[RPG] How to determine the reason for unconsciousness

dnd-5eunconscious

Can visual inspection tell the reason a creature is unconscious? Is there a difference between a creature that is sleeping normally, sleeping magically, or unconscious due to dropping to 0 HP? Does a stable creature at 0 HP look or behave different to an unstable one?

This came up in game last night after a character in darkness cast sleep on themselves. Another character moved to the unconscious figure. The player said "I shake them awake". My question was, "How do you know they are sleeping? They might be at 0 HP, in which case wouldn't the appropriate action be to use Lay on Hands?" Generally, if someone is unconscious in combat its because they have gone to 0 HP, in which case the usual course of action is healing magic or a medicine check to stabilise.
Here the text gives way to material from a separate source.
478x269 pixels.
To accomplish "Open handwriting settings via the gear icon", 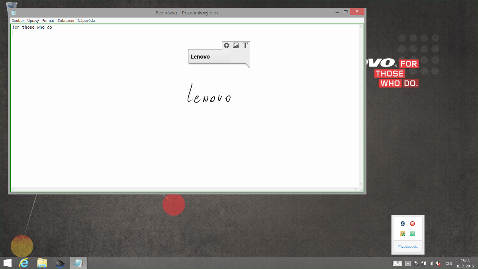I will pyautogui.click(x=227, y=45).
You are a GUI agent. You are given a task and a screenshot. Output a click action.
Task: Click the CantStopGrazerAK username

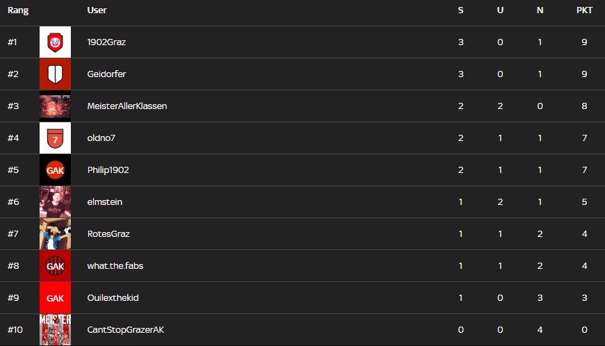pos(126,330)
In short: The paladin saw an unconscious friend. Can they, without an Action, determine the cause of unconsciousness?

Since we are all at the same table, the players all knew that the wizard cast sleep at ground zero and put themselves out instead of their foes. However, the characters were far enough away that ingame they did not know what happened. All the paladin character knew was that they moved to within darkvision range and suddenly saw their friend unmoving on the ground. This was in combat, so the action economy was important.
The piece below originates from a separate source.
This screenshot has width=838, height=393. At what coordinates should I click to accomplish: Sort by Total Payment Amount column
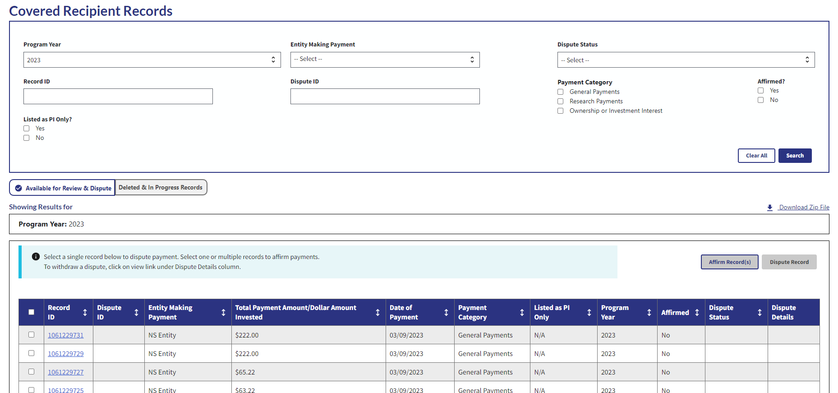coord(378,312)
It seemed to be bad metagaming for the player to pick the Action "shake the character awake" instead of "do some healing magic" or "stabilise" or "drag to safety" or something else.
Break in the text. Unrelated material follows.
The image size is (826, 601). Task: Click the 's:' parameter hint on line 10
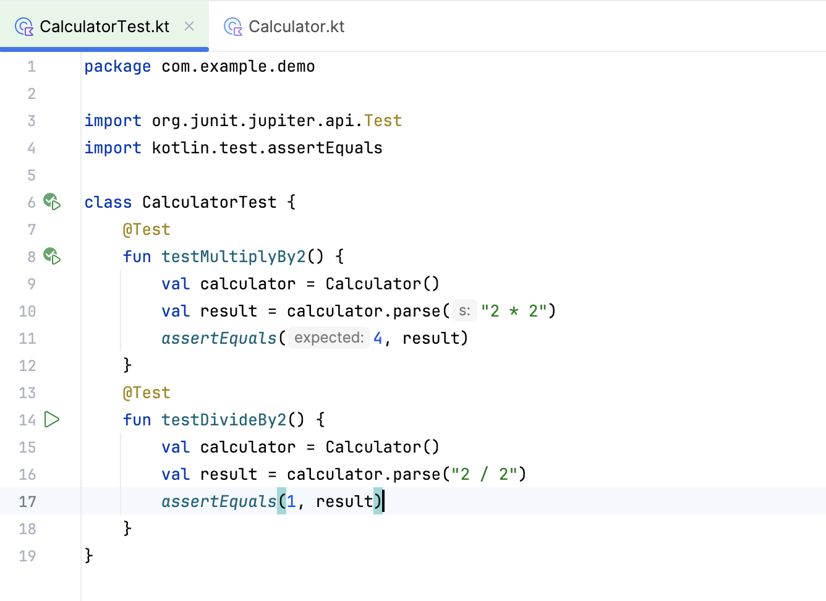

I ruled that there is no perceivable difference between a normally-sleeping unconscious creature and a magically-sleeping unconscious creature and a at-0-HP unconscious creature. All are unmoving, and unresponsive. All are breathing and have a heartbeat. In the case above, the wizard had been wounded, so "lack of wounds" could not have been a clue.

My players disagreed. I'm unsure if my ruling was right.

Best Answer

To tell if someone is sleeping rather than unconscious:

  • Listen for snoring
  • Listen for regular breathing
  • Listen for the absence of struggling/ragged breathes
  • Listen for the absence of any disturbing sounds (blood gargling with every breath)
  • Look to see if they have any visible wounds
  • Look to see if they appear to be laying comfortable
  • Look to see if they are clutching anything
  • Look to see if they have a pained look on their face
  • Look to see if they are subtly reacting to the noise around them
  • Look to see if they are laying unnaturally
  • Look to see if they react to touch
  • Feel them for blood
  • Feel them to see if they react to sore areas
  • Shake them to wake them up
  • Poke/prod them
  • Say "wake up!" to them and see if they react
  • Make some other loud noise (eg stomping) and see if they react
  • Flash a light in their eyes and see if they react

There are limitless ideas for you to play around with. I think the most natural are shaking someone, or talking to them. Those two cover the vast majority of my experiences in real life and in media.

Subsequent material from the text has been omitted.